Every one of us is going to be inconvenienced and none of us is special. We, all of us, will need to be patient and as flexible as possible for months to come. So close your eyes, take a deep breath and visualize a peaceful place. For me that place is sandy, and warm – next to a warm ocean. You will need to go there often in the coming months.

100 Things

Wednesday, August 5th, 2009

I was reading Wired Magazine this afternoon and ran across an article titled “100 Things Your Kids May Never Know About.” It was yet another list documenting the inexorable march of technology making our lives easier… well, “easier.”

Many of the items on the list are already dinosaurs, distant memories that evoke another time such as “Shopping only during the day, Monday to Saturday,” (gone by the mid-80s) or “Vacuum cleaners with bags in them.” Others were blips on the radar, stepping-stones on the technological path leading to all things digital, such as “Waiting several minutes (or even hours!) to download something.”

The theme I see running through the list is patience. Many of the items listed were invented solely to get you what you want faster. Which leads me to the crux of the biscuit. I feel as though with each new advance in technology, instant gratification becomes more ubiquitous. On one hand, it’s good to get it and get it now. On the other hand, I am beset by brats of all ages who don’t know how to wait, and being an adult means waiting. Hurry up and wait. It is the unspoken mantra of the business world.

Oh, sure – you’re told about efficiency and synergy and maximizing resources. All well and good, but you still have to wait. Finish that up and submit it to the powers that be, then wait for a response.

My children don’t know a world without internet, can’t remember VHS tapes and having to rewind them, have never been to a Blockbuster store, have access to instant 24 hour on-demand programming on TV, play with their friends across the neighborhood on the Xbox, and so on.

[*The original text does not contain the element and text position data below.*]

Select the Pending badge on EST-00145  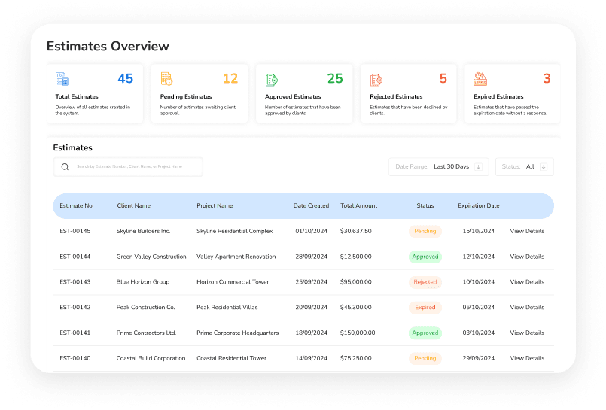[x=425, y=231]
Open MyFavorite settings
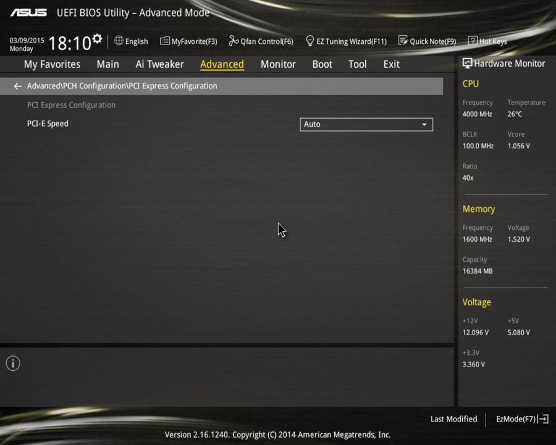The width and height of the screenshot is (556, 445). [188, 41]
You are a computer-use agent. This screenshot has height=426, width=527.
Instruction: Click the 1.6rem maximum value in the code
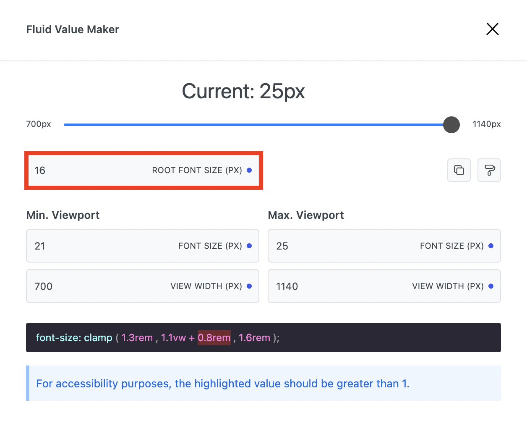(x=254, y=338)
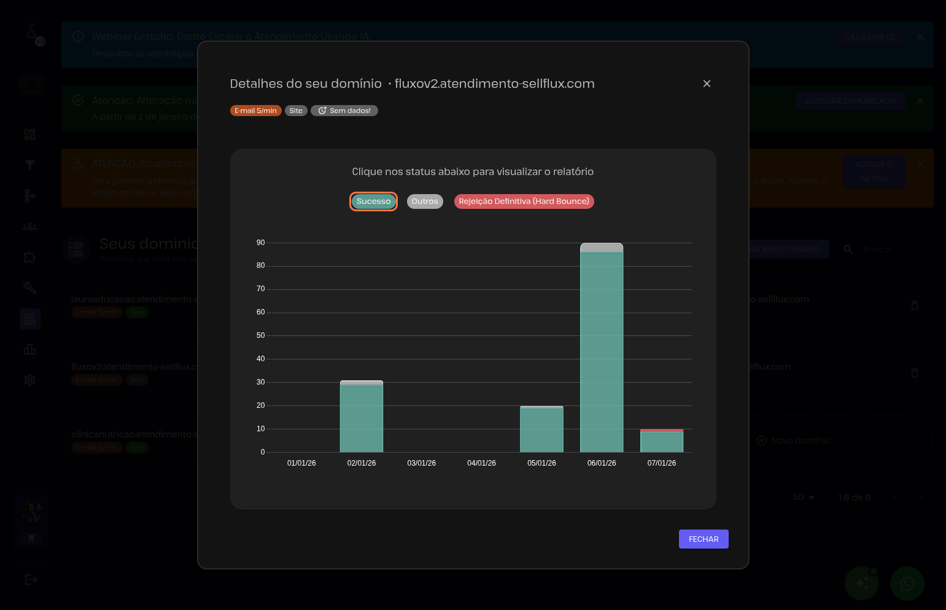Open the settings gear icon in sidebar

(x=29, y=380)
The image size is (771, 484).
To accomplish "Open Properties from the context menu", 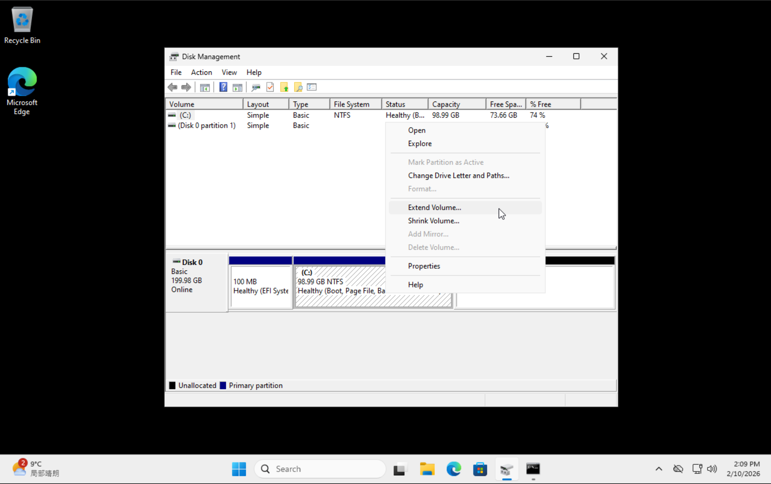I will (424, 266).
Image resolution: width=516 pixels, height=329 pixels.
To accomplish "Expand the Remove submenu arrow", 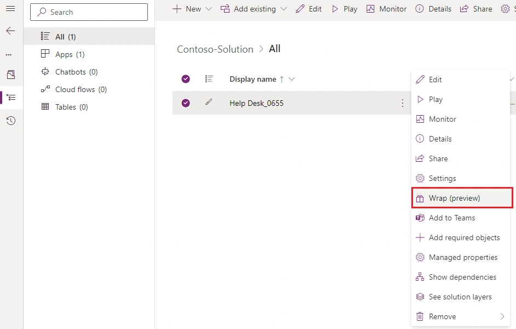I will click(502, 316).
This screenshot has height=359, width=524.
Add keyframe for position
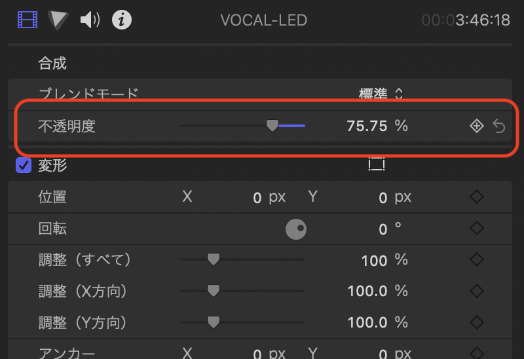(477, 197)
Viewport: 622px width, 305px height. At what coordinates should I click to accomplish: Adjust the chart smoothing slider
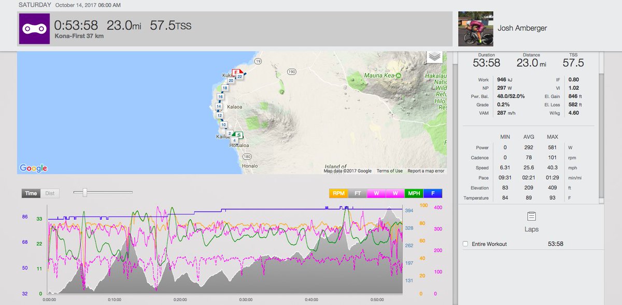(x=84, y=192)
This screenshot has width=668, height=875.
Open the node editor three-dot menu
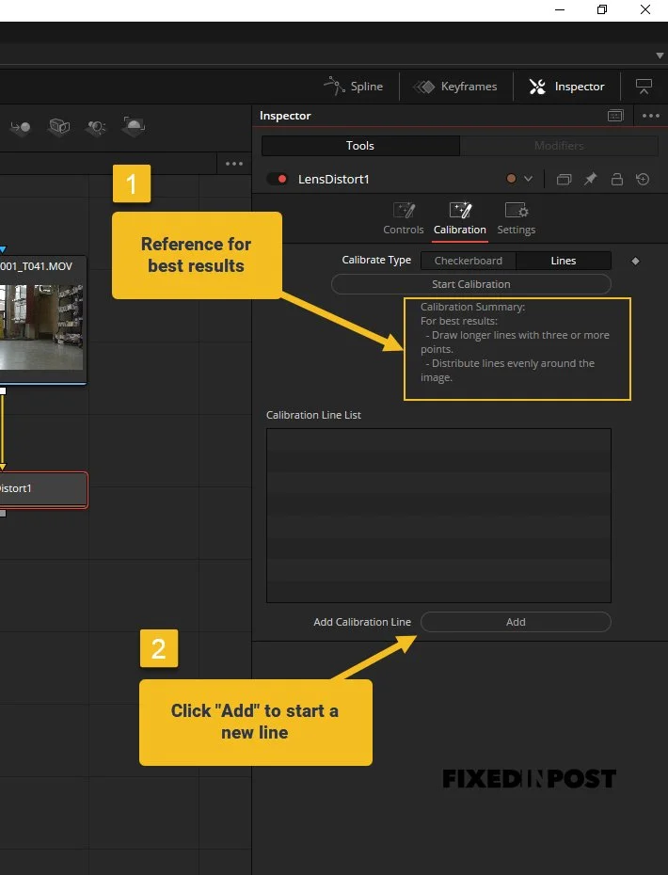pyautogui.click(x=234, y=164)
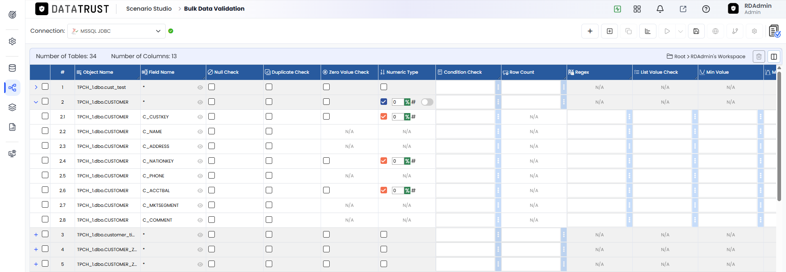
Task: Click the layers icon in left sidebar
Action: point(12,107)
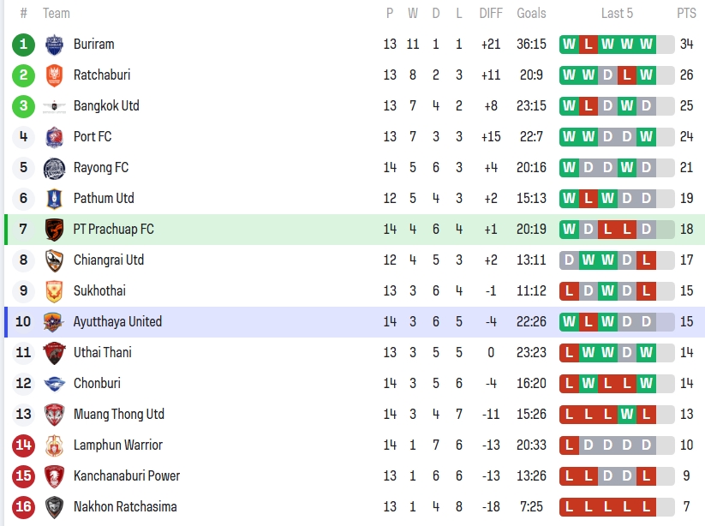Click the Sukhothai team name
Image resolution: width=705 pixels, height=526 pixels.
(x=99, y=291)
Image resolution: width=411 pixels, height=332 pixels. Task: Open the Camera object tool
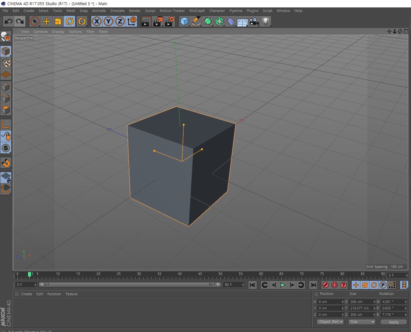(254, 22)
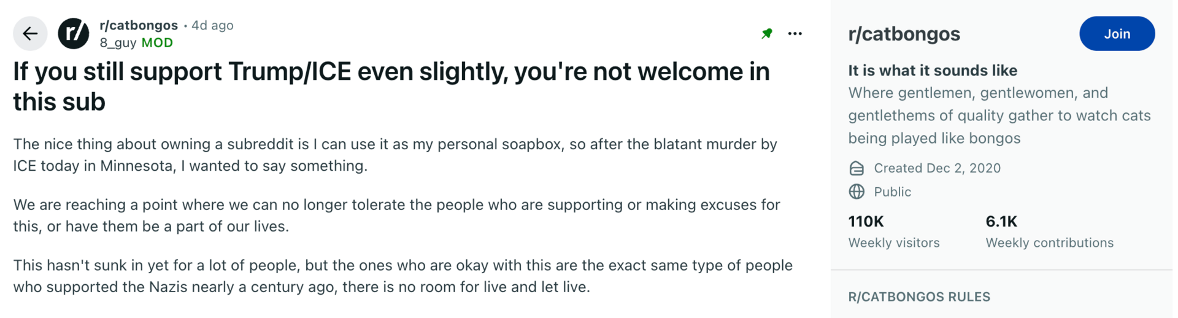Click the back arrow button
Viewport: 1178px width, 318px height.
point(30,34)
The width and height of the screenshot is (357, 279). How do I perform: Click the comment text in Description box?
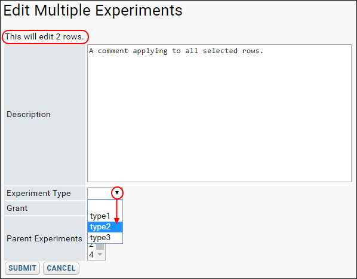pyautogui.click(x=176, y=51)
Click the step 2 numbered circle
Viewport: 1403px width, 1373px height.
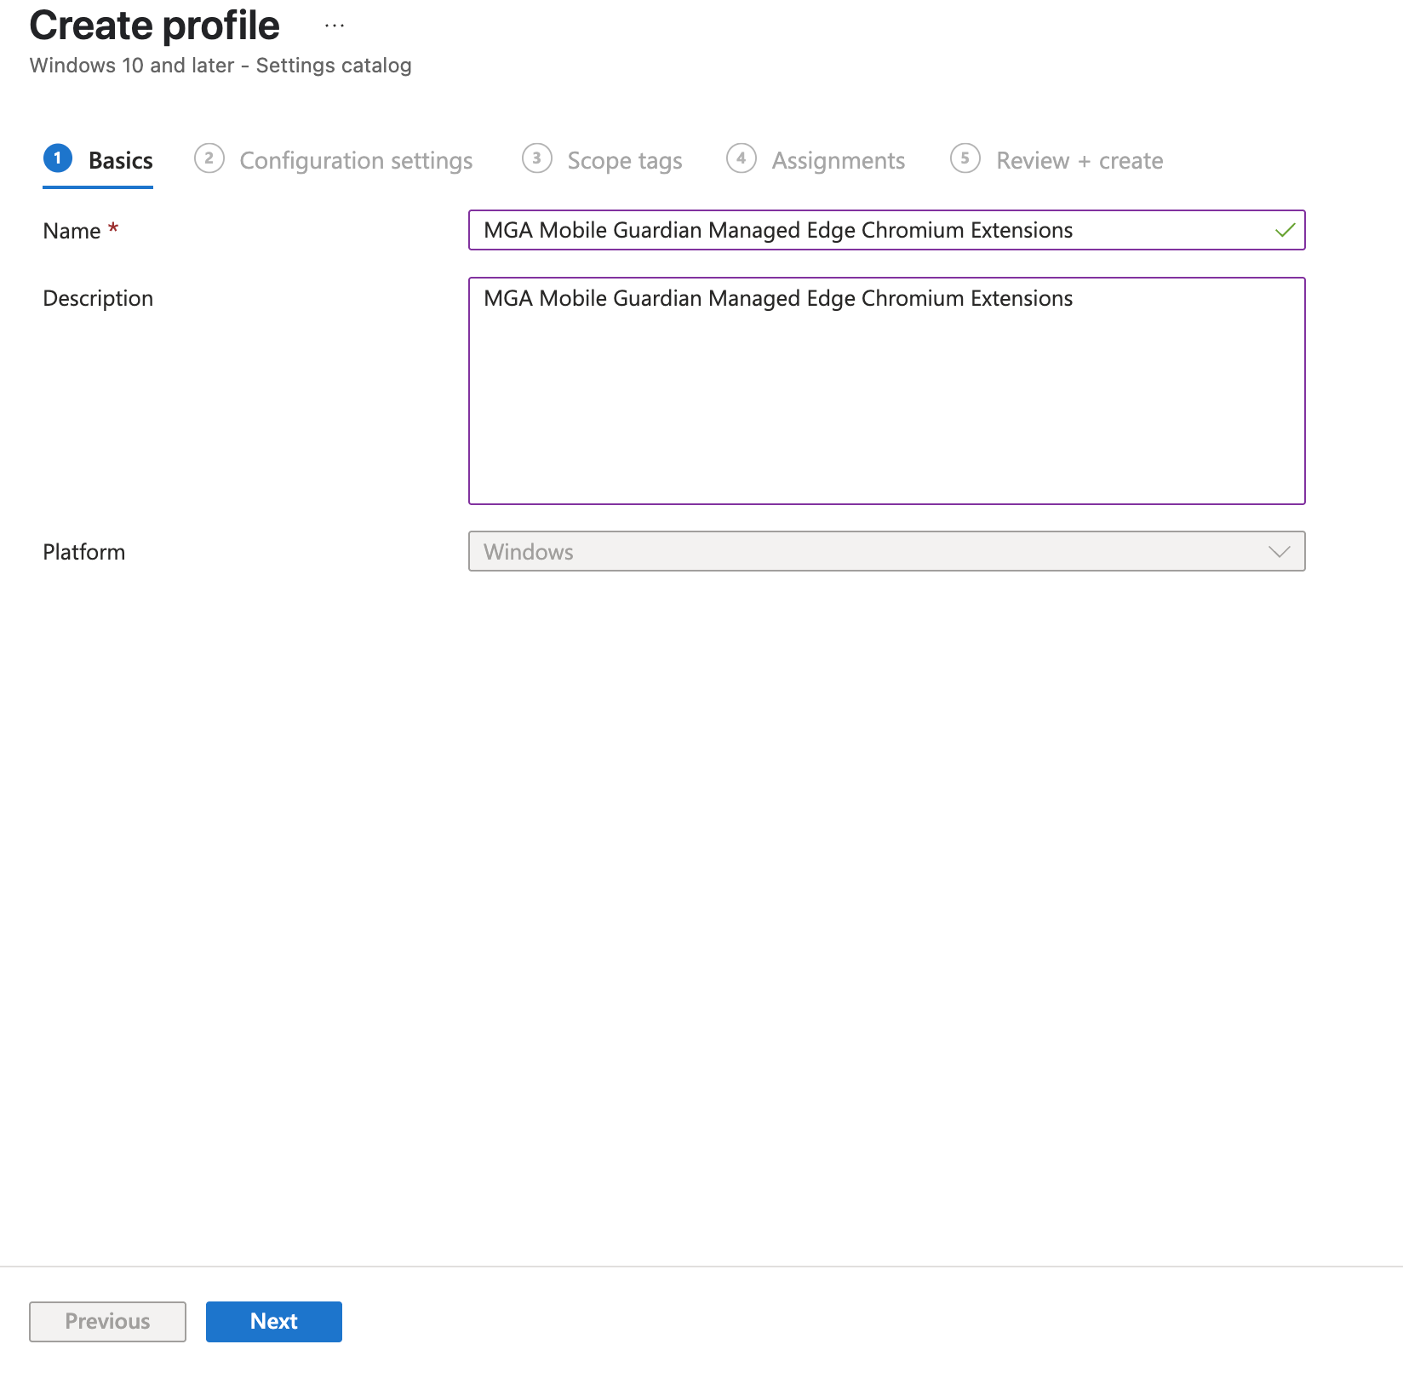click(209, 158)
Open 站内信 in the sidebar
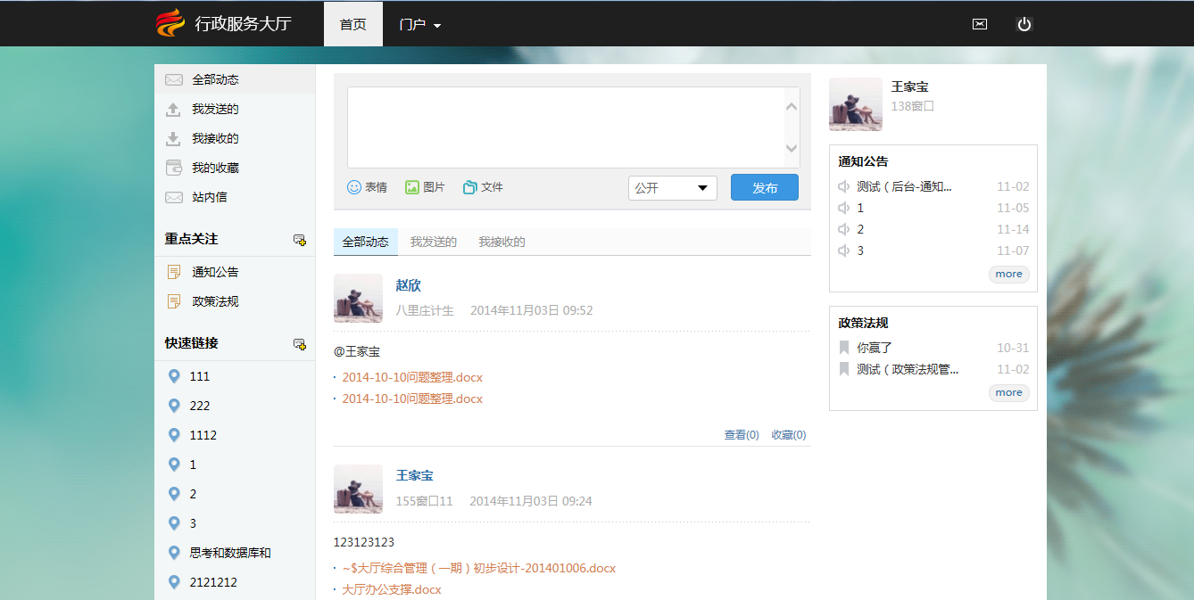This screenshot has height=600, width=1194. (x=209, y=197)
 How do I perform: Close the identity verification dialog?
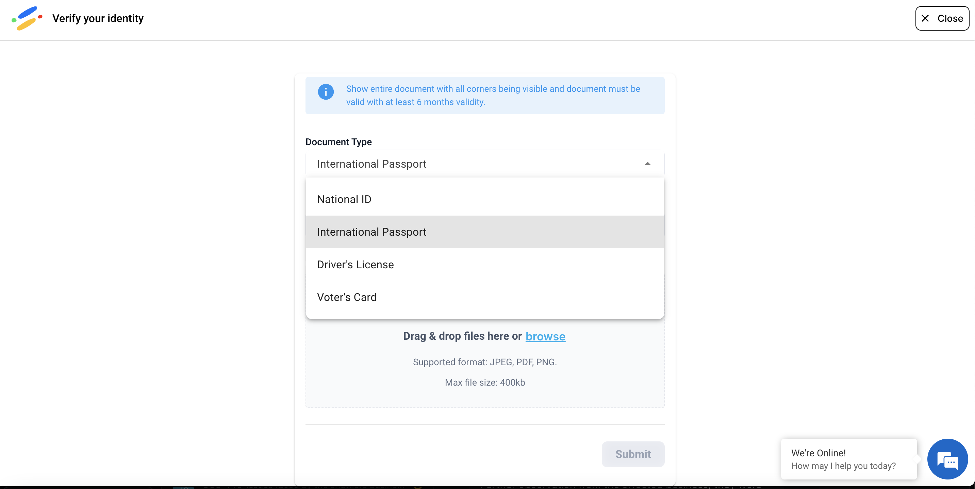[942, 18]
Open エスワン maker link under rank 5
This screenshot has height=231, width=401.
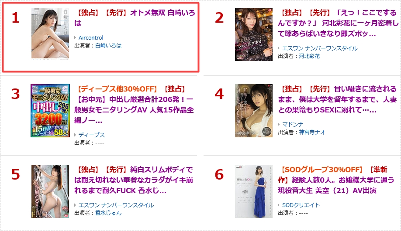tap(116, 205)
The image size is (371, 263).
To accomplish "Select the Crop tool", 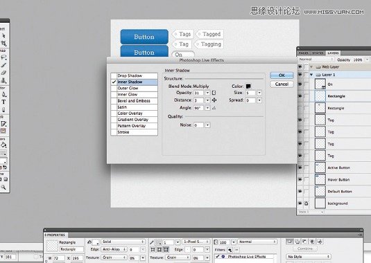I will (x=3, y=43).
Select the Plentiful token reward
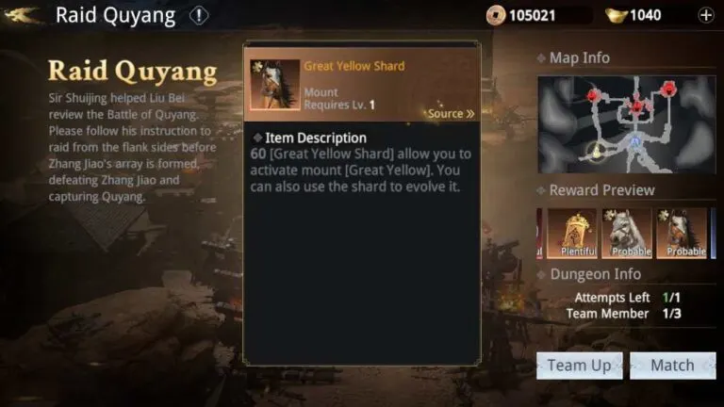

And when Mom and Dad come home, the kids are often in “I want it now” mode. That usually comes to a screeching halt on our arrival. We, all together, chat over dinner at the dinner table on most nights. We talk about our day. We read books. We putter around the shop and fix stuff that perhaps should be thrown out just to see what it looks like when we take it apart.

Sure, we play Halo and we watch movies and surf the Internet together, but as parents, we are working on keeping all that in perspective. It’s my belief that above and beyond technology time, a kid needs decompression time. They should have enforced “No Screen” time so that they’re forced to contemplate the water stain on the ceiling for ten minutes.

Take a look at the list. Tell me what you see.

It’s a Virtue

Friday, May 22nd, 2009

Hey Gang:

I have a bunch of stuff to post over the next few days but having problems getting the spare time to put it up. More brilliant prose is on its way. Soon. I promise. Like this afternoon. Really, I’m here for you.